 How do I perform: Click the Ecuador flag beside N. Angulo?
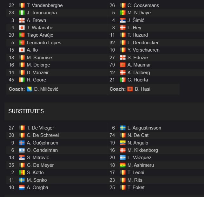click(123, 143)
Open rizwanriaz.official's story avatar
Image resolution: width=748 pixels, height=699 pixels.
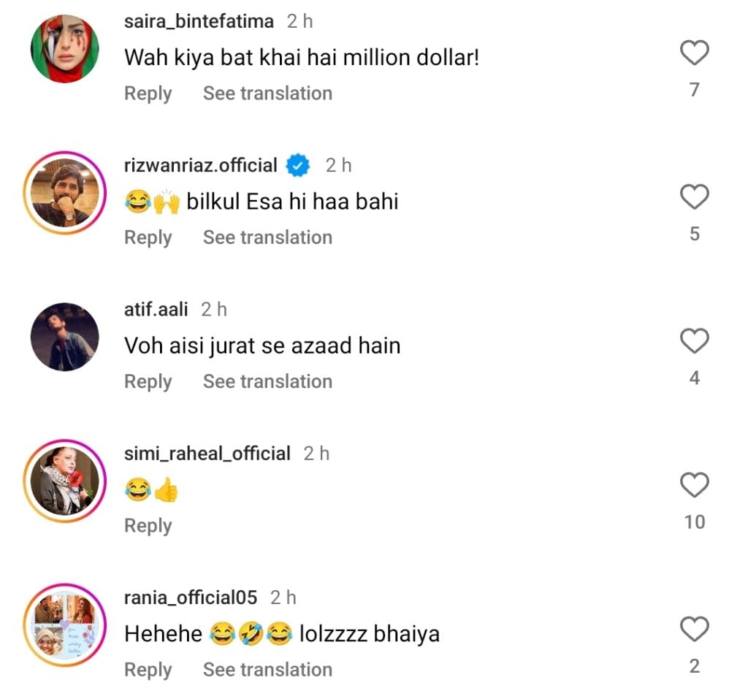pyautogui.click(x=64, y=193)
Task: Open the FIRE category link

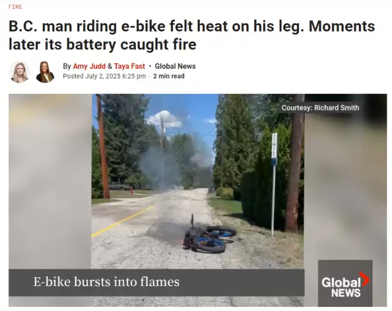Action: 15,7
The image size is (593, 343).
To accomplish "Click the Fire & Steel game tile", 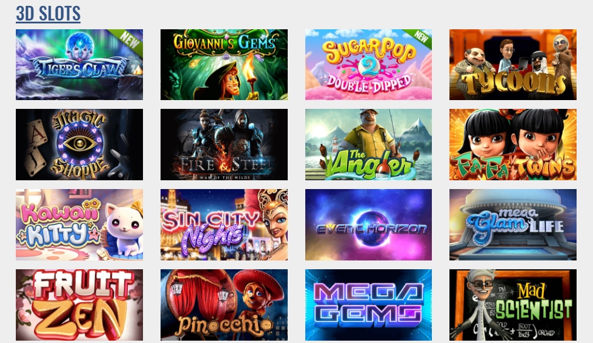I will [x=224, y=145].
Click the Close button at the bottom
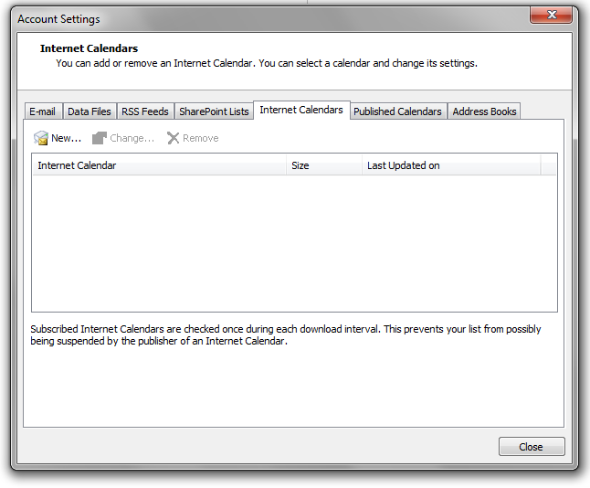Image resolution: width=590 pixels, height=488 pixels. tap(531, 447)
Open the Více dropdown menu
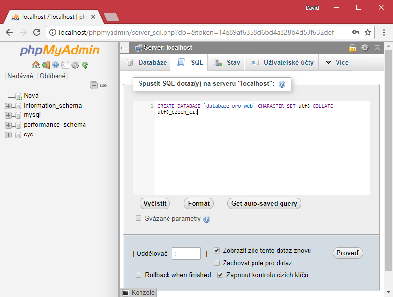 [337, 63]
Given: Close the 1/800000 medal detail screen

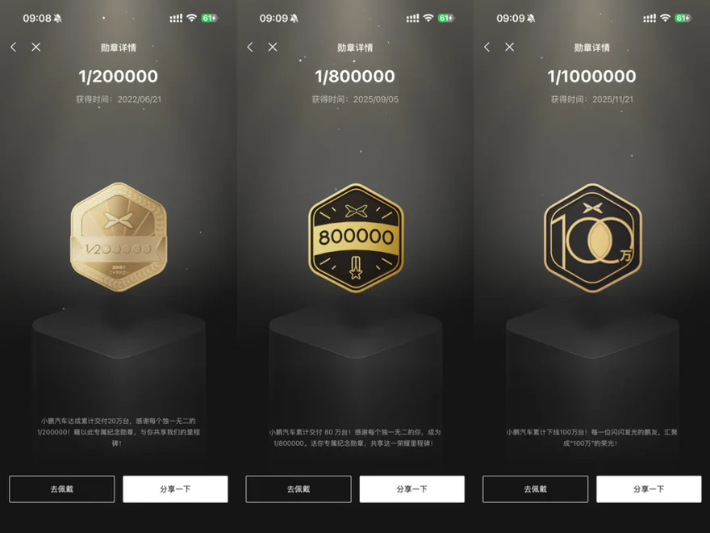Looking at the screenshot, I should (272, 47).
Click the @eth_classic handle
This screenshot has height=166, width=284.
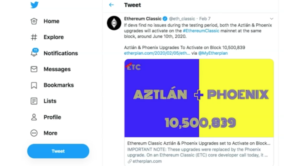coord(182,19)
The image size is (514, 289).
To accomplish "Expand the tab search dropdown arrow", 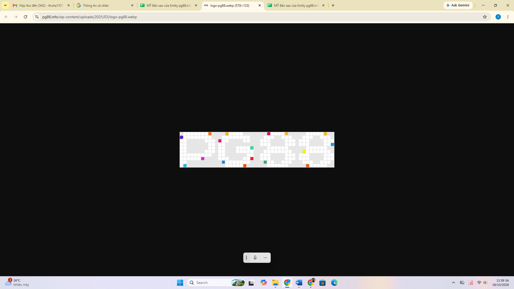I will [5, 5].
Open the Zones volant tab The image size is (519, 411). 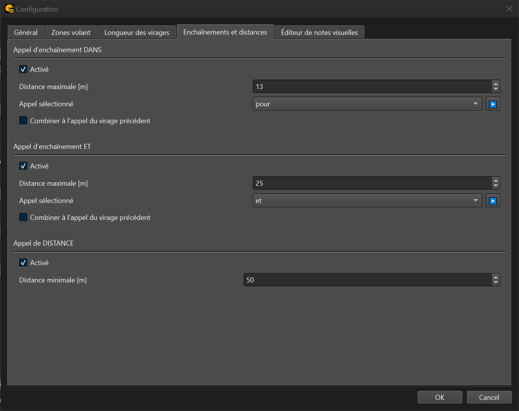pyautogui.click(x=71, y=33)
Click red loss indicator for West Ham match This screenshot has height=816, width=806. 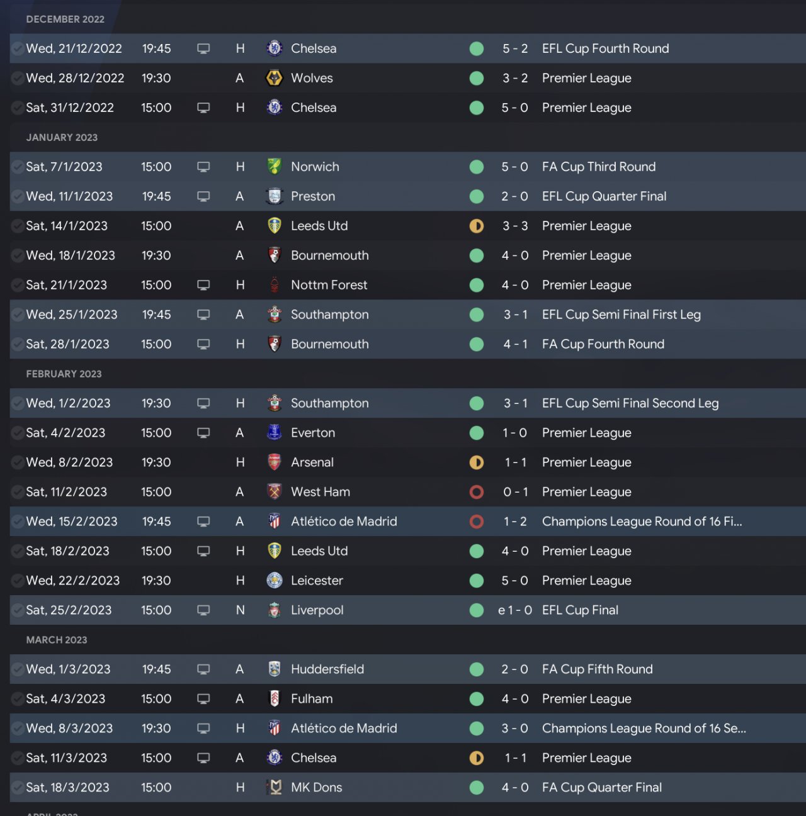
--
▶ Exercise: Would you output only the span of the records above that opens with the line containing "Click the Close button at the bottom" and closes with the line containing "The image size is (514, 289).", ends included and pictures dropped?

▶ Response:
Click the Close button at the bottom
Image resolution: width=590 pixels, height=488 pixels. tap(531, 447)
Open the Více dropdown menu
 [337, 63]
Given: Close the 1/800000 medal detail screen

Looking at the screenshot, I should (272, 47).
Click the @eth_classic handle
This screenshot has height=166, width=284.
coord(182,19)
The image size is (514, 289).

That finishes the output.